I attended a panel at AWP a couple of weeks ago entitled: Women Writers and Rejection: How to Get Published and Avoid the Slush Pile. I was unsure about attending the panel; it wasn’t clear to me what could be said in such a discussion that was new or different with regards to submitting. What I was intrigued by, however, was this sentence in the panel’s description: “Women writers don’t submit enough; we’re too cautious and we take rejection too hard.” Though I secretly suspected these exact points about my own process of submitting, I had not considered that they were gender-related. I thought my hesitation about submitting simply reflected my own lack of confidence.

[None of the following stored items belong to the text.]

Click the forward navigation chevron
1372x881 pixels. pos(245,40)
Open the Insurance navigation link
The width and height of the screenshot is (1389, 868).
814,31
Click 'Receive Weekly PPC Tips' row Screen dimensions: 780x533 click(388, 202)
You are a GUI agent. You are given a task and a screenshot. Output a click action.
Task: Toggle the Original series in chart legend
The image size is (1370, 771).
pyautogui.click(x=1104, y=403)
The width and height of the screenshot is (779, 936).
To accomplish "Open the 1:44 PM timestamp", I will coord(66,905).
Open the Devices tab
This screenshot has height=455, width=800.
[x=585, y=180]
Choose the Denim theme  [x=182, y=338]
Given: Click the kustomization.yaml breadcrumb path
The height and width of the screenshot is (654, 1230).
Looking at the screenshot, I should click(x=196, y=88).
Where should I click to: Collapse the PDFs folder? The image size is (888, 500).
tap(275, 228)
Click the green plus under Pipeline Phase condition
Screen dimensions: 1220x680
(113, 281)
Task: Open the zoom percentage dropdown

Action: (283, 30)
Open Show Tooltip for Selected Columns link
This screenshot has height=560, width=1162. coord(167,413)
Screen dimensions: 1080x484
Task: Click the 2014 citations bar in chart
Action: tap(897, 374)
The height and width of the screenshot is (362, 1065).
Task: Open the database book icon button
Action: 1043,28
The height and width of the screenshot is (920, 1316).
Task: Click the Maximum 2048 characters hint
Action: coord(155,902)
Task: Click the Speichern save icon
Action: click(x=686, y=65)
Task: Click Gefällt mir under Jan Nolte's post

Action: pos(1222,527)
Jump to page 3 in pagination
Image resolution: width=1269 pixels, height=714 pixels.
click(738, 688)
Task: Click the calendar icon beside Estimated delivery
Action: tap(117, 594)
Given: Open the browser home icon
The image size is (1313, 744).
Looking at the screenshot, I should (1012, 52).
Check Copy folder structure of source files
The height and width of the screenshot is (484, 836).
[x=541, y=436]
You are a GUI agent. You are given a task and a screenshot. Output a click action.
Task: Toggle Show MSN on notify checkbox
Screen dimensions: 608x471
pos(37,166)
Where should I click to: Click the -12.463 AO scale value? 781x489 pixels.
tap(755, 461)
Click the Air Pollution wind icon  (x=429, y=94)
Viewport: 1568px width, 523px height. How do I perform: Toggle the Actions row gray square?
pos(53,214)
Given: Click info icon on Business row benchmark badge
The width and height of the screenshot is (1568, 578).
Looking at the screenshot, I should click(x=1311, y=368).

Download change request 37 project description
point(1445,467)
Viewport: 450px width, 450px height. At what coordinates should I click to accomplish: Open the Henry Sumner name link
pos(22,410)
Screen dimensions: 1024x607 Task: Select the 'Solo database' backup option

I decided to go to the panel. I suppose I wanted (perversely) to hear that these ideas were true, and that it wasn’t just me, in order to validate my own experiences with submitting and the feelings of inadequacy they produced. The five female editors of well-known lit mags and presses who led the panel discussion could only provide anecdotal commentary on whether women submitted less than their male counterparts to their magazines, and some of them didn’t really have any idea whether the magazines they represented published both genders equally. They all instead offered “I’ve been there” kinds of stories, in which they described moments when they were younger, or less immune to the pain of rejection, points at which they took rejection very personally. They encouraged the predominately female audience to get over it and toughen up. There was some very unscientific assertion that men succeed in getting published more because men are programmed not to give up — just look at a man in a bar! He’ll keep hitting on women until he succeeds! One editor noted that in her experience women in MFA programs tend to get more caught up in romantic entanglements than their male counterparts and it affects their writing/submitting output.
Oh yes she did.
Those comments aside, there were some helpful tidbits and a lot of encouragement. But the panel did not provide much actual evidence that: a) women are not as persistent at submitting as men are, b) that women take rejection more personally than men do, and thus c) submit less as a result.
By now you may have seen or read about the numbers released from VIDA: Women in Literary Arts on the ratio of men vs. women published in major literary magazines and the numbers of male vs. female authors’ books reviewed in said magazines. Hint: Men were published more than women in 2010. A lot more. And male authors had more books reviewed. There are some stark pie charts on VIDA’s web site, in which women get slivers of pie, about a quarter or third of possible publication space, and men get the rest.
Since the numbers came out a couple of weeks ago, many of the literary magazines mentioned have rushed to defend or augment these stats with more specific numbers of their own, and other voices have chimed in, from bloggers like Christine at 80,000 Words to Meghan O’Rourke at Slate. There have been pieces in the New Republic, the Guardian, the Awl, and even on PBS.
While most expressed their shock and horror at the disparity, some called into question the reliability of VIDA’s numbers, or wondered how scientific of a study this was. Some wondered whether the problem was deeper – that is, are fewer books by female authors being reviewed simply because there are fewer books by female authors?
So is the gap due to editorial bias or are women simply submitting less? Many of the editors of lit mags who have responded to the VIDA numbers seem baffled, as their submission numbers are not that skewed. But this caught my attention:
Rob Spillman, editor of Tin House, wrote on that magazine’s blog:
Of solicited writers, I see a distinct gender difference. When I solicit male authors, the only ones who do not submit are those contractually bound by other magazines. For female authors it is closer to 50% submit after being asked.
Male authors, in the face of rejection, are much more likely to submit more work, (and sooner) than their female peers. This is true even when the female author is explicitly requested to send more work.
Similarly, men whose work we accept are more likely to follow up publication with more submissions. Of the 28 female writers in Fantastic Women, 3 have voluntarily sent further submissions. In that same time period I have received at least 100 submissions from previously published male authors.
Wow. What’s going on here? An elite group of female writers being asked to submit to one of the top literary magazines, and they don’t? And, female writers actually getting published in said magazine — which, by the way, published nearly twice as many men as women in 2010, 55 to 29 — and then not attempting to leverage that connection to seek repeat publication later?